Missing Data in Principal Surrogacy Settings

When an outcome of interest in a clinical trial is late-occurring or difficult to obtain, good surrogate markers can reliably extract information about the effect of the treatment on the outcome of interest. Surrogate measures are obtained post-randomization, and thus the surrogate-outcome relationship may be subject to unmeasured confounding. Thus Frangakis and Rubin (Biometrics 58:21-29, 2002) suggested assessing the causal effect of treatment within “principal strata” defined by the counterfactual joint distribution of the surrogate marker under the treatment arms. Li et al. (Biometrics 66:523-531, 2010) elaborated this suggestion for binary markers and outcomes, developing surrogacy measures that have causal interpretations and utilizing a Bayesian approach to accommodate non-identifiability in the model parameters.
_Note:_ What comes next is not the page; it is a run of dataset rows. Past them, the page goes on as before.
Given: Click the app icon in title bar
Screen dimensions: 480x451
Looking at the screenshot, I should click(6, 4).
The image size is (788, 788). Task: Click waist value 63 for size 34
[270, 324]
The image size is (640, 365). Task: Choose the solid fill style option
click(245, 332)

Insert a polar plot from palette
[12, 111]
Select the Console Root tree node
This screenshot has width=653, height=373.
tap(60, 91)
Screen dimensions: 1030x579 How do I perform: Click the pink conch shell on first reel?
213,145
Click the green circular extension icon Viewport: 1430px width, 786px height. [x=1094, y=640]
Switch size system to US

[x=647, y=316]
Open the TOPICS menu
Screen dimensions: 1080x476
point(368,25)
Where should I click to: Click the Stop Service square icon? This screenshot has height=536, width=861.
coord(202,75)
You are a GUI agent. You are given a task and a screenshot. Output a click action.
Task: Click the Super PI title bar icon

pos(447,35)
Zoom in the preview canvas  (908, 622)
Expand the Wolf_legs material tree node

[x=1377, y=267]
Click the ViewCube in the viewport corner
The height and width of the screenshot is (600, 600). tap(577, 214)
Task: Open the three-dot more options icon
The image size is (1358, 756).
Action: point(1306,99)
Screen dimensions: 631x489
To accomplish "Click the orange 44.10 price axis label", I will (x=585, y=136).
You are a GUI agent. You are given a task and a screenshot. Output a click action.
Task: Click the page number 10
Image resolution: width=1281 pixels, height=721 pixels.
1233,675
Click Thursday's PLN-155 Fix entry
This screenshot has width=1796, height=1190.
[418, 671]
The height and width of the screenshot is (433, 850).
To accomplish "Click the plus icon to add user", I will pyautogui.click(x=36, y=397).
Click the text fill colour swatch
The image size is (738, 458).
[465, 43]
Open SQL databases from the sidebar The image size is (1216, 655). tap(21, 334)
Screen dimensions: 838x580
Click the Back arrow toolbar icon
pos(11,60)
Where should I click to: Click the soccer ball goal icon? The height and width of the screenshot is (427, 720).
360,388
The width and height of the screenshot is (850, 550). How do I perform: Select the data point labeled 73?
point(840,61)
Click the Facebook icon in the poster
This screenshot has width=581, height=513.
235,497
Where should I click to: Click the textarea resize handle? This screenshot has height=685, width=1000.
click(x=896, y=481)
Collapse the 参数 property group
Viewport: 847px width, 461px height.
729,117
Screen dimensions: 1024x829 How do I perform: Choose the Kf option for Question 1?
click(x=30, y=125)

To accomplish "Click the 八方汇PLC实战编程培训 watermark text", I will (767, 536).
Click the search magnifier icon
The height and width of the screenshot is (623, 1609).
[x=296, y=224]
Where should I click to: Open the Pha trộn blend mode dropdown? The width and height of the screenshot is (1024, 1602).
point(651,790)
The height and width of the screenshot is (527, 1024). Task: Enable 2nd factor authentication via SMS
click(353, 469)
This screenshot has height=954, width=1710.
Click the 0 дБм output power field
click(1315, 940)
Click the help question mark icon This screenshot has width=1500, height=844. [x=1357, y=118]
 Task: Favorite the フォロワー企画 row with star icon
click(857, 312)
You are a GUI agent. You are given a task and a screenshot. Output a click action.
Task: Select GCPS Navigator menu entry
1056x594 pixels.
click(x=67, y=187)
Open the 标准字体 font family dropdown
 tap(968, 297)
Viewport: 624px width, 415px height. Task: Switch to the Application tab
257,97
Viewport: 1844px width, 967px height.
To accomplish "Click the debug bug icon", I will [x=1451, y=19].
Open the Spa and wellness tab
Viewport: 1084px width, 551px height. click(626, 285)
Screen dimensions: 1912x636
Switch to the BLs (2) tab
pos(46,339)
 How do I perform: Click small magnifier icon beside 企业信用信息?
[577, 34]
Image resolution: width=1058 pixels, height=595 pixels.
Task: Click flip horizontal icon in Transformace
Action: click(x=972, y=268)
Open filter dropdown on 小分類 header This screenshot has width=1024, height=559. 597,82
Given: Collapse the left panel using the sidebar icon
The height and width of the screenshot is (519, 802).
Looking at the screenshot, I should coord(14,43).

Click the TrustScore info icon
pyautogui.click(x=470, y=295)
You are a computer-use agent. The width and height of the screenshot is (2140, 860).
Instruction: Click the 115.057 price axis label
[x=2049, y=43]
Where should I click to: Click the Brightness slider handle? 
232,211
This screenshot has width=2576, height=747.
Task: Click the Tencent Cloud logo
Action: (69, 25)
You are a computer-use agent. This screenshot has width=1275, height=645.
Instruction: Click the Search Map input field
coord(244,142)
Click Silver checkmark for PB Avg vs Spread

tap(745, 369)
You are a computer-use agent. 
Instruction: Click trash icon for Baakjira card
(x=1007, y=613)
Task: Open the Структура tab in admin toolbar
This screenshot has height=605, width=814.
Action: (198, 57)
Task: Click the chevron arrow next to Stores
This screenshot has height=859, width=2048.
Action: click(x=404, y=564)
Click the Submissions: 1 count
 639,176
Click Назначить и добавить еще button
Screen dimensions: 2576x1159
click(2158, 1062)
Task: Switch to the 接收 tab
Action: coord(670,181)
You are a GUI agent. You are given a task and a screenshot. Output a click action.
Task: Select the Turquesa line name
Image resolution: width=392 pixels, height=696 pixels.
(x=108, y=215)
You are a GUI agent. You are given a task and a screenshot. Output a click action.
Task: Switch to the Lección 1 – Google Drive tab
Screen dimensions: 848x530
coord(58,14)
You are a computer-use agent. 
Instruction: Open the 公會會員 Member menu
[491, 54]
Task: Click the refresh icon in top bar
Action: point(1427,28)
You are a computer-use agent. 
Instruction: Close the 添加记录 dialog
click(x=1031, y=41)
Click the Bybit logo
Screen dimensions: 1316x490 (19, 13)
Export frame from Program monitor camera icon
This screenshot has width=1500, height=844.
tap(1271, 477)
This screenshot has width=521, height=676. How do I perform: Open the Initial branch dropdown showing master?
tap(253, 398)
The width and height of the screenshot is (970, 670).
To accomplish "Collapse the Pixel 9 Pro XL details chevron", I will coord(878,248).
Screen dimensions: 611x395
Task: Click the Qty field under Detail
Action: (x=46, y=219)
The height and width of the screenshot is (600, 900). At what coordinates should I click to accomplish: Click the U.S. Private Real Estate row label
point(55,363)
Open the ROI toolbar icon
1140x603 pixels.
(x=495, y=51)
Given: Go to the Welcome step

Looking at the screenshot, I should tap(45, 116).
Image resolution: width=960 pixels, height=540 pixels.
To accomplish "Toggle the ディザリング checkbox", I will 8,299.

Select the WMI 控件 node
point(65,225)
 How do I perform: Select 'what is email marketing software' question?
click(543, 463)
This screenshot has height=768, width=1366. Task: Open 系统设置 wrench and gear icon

Here we extend this work to accommodate missing data under ignorable and non-ignorable settings, focusing on latent ignorability assumptions (Frangakis and Rubin, Biometrika 86:365-379, 1999; Peng et al., Biometrics 60:598-607, 2004; Taylor and Zhou, Biometrics 65:88-95, 2009). We also allow for the possibility that missingness has a counterfactual component, one that might differ between the treatment and control due to differential dropout, a feature that previous literature has not addressed.